14. Hukuk Dairesi 2010/4786 E. , 2010/5497 K.
"İçtihat Metni"MAHKEMESİ :Sulh Hukuk Mahkemesi
Davacı vekili tarafından, davalı aleyhine 07.05.2009 gününde verilen dilekçe ile elatmanın önlenmesi ve kal istenmesi üzerine yapılan duruşma sonunda; davanın reddine dair verilen 09.12.2009 günlü hükmün Yargıtayca incelenmesi davacı vekili tarafından istenilmekle süresinde olduğu anlaşılan temyiz dilekçesinin kabulüne karar verildikten sonra dosya ve içerisindeki bütün kağıtlar incelenerek gereği düşünüldü:
K A R A R
Davacı, davalı tarafından sahibi olduğu taşınmazda bulunan evinin duvarına 20-25 cm uzaklıkta ve 4 m derinlikte temel kazıldığı sırada gerekli önlemin alınmaması nedeniyle bina duvarında çatlaklar oluştuğunu ve arada oluşan boşluğun kapatılmaması nedeniyle burada biriken kar ve yağmur sularının evinin temeline zarar verdiğini belirterek elatmanın önlenmesi ve kal isteminde bulunmuştur.
Davalı, zararın heyelan nedeniyle oluştuğunu, davacıya ait taşınmaza zarar vermediğini, davanın reddini savunmuştur.
Mahkemece davacının binasında meydana gelen zararın davalının yaptığı inşaattan kaynaklanmadığı gerekçesiyle davanın reddine karar verilmiştir.
Hükmü davacı temyiz etmiştir.
Türk Medeni Kanununun 683. maddesi; “Bir şeye malik olan kimse, hukuk düzeninin sınırları içerisinde o şey üzerinde dilediği gibi kullanma, yararlanma ve tasarrufta bulunma yetkisine sahiptir” hükmü ile malikin mülkiyet hakkını hukuksal sınırlar içinde kullanabileceğini düzenlemiştir.

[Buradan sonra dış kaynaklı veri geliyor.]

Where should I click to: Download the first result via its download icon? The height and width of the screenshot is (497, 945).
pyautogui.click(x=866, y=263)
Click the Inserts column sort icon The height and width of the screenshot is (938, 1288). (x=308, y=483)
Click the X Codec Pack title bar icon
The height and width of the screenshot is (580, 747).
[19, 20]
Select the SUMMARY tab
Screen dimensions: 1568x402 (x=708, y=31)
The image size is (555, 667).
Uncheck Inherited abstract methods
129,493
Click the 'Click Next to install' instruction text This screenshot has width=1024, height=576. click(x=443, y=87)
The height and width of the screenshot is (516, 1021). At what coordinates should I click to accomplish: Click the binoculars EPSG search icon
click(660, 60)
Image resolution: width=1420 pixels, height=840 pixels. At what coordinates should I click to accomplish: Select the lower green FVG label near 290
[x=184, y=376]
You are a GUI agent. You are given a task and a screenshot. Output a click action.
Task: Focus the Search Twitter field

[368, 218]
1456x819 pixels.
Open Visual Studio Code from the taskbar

Anılan kanunun taşınmaz mülkiyet hakkının kısıtlamalarını düzenleyen “komşu hakkı” bölümünde “kullanım biçimi” başlığı altında yer alan 737. maddesi; “Herkes, taşınmaz mülkiyetinden doğan yetkilerini kullanırken ve özellikle işletme faaliyetini sürdürürken, komşularını olumsuz şekilde etkileyecek taşkınlıktan kaçınmakla yükümlüdür. Özellikle; taşınmazın durumuna, niteliğine ve yerel âdete göre komşular arasında hoş görülebilecek dereceyi aşan duman, buğu, kurum, toz, koku çıkartarak, gürültü ve sarsıntı yaparak rahatsızlık vermek yasaktır. Yerel âdete uygun ve kaçınılmaz taşkınlıklardan doğan denkleştirmeye ilişkin haklar saklıdır” hükmü ile de malike, mülkün kullanılmasında komşuya zarar verecek taşkınlıklardan sakınma ödevi yükleyerek, yasal kısıtlamalardan birisini düzenlemiştir.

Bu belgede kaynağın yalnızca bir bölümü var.